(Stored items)
▬▬▬▬▬▬
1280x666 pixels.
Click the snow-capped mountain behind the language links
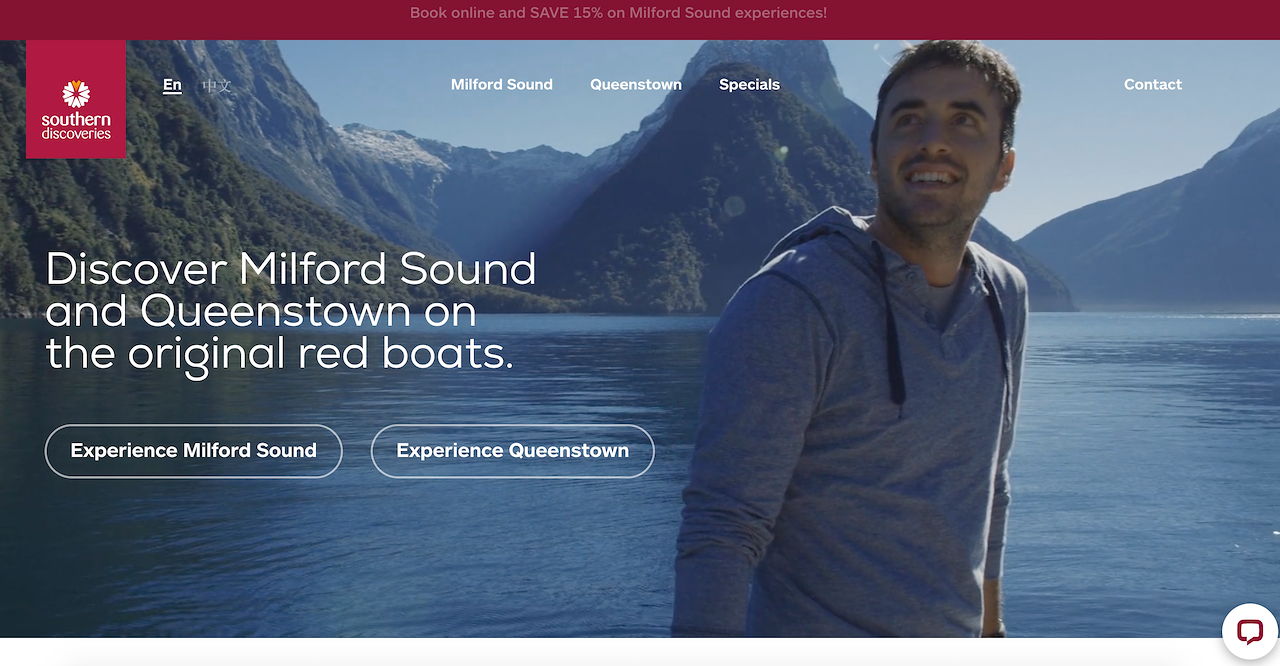[390, 145]
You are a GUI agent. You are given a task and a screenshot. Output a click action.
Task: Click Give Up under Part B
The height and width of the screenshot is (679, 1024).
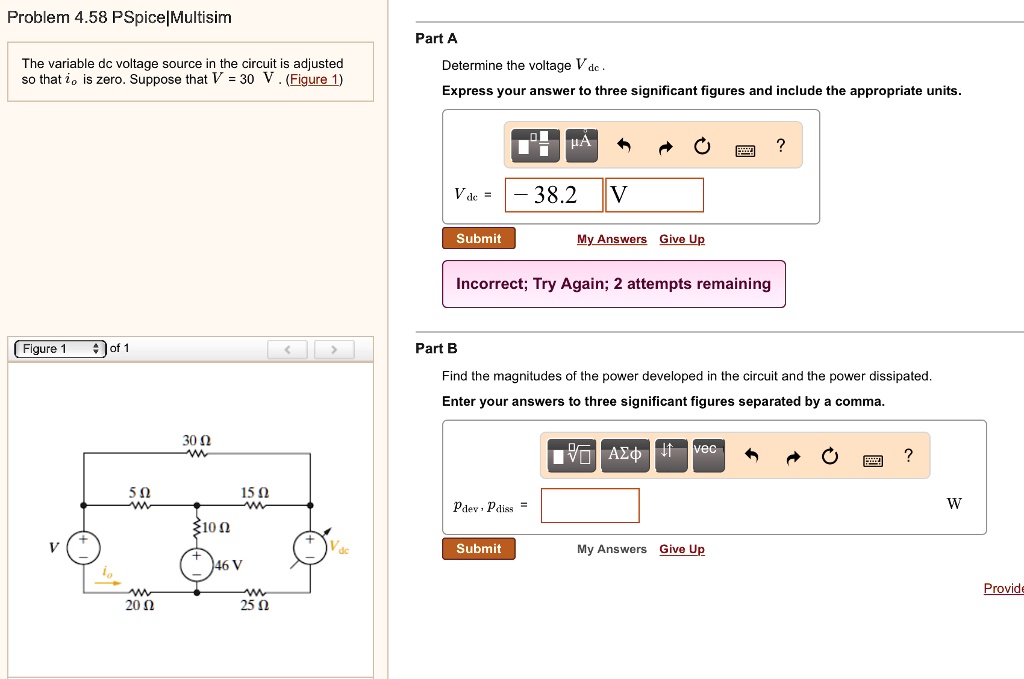coord(681,549)
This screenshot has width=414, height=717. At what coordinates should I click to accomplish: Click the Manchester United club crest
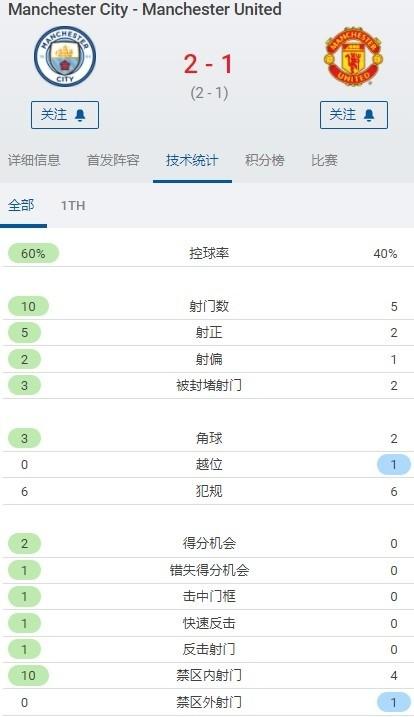click(353, 56)
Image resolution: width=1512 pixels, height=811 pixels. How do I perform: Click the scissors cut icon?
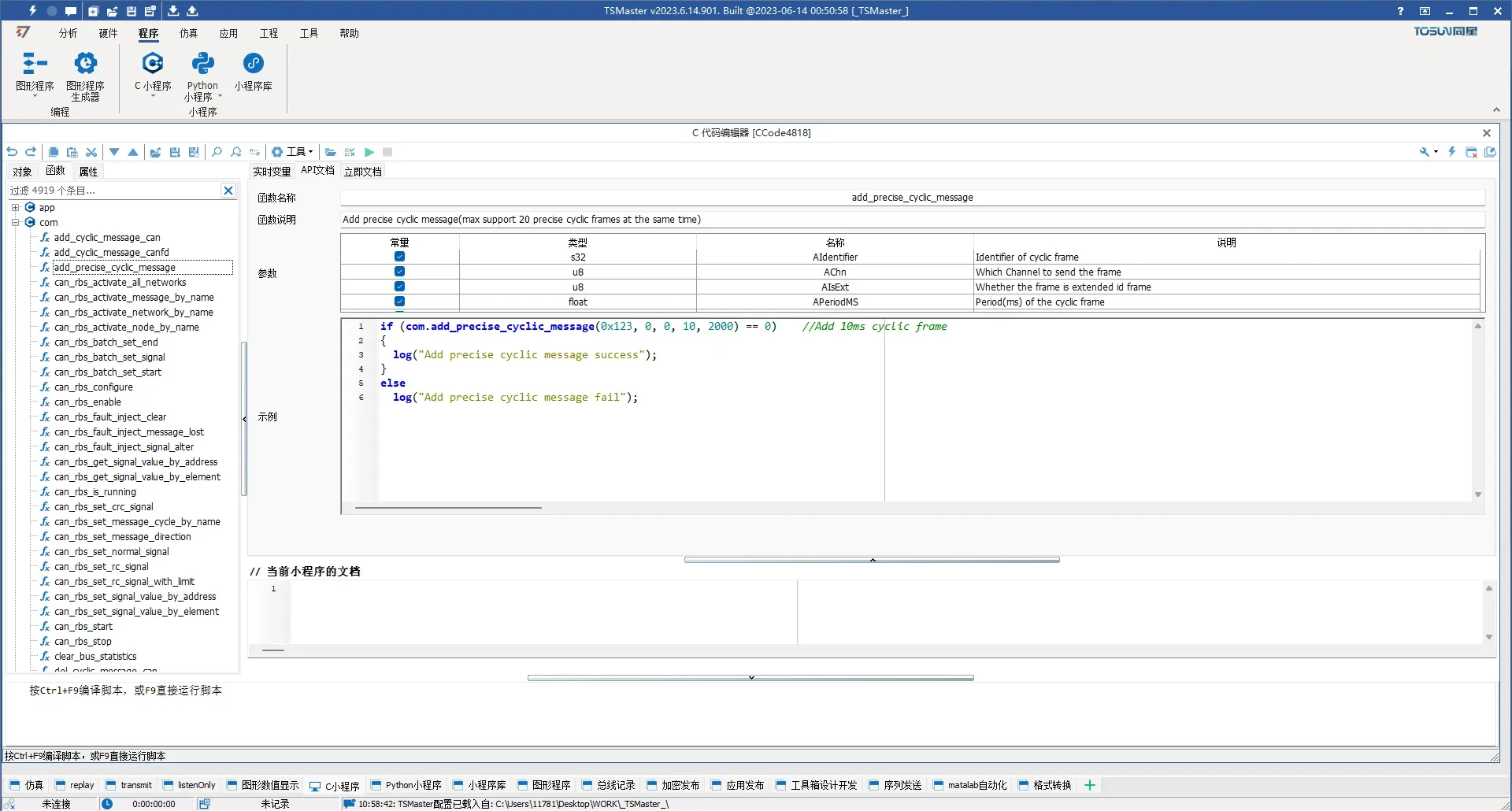pyautogui.click(x=91, y=152)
▬▬▬▬▬▬
* _WHAT YOU ARE ASKED TO DO_
Output the line that contains "This screenshot has" and every line after it to the end of the records, word for word, leaving out the pictures.

* _THE ANSWER_
This screenshot has width=414, height=717. At what coordinates should I click to accomplish: Click the Manchester United club crest
click(353, 56)
Image resolution: width=1512 pixels, height=811 pixels. How do I perform: Click the scissors cut icon?
pyautogui.click(x=91, y=152)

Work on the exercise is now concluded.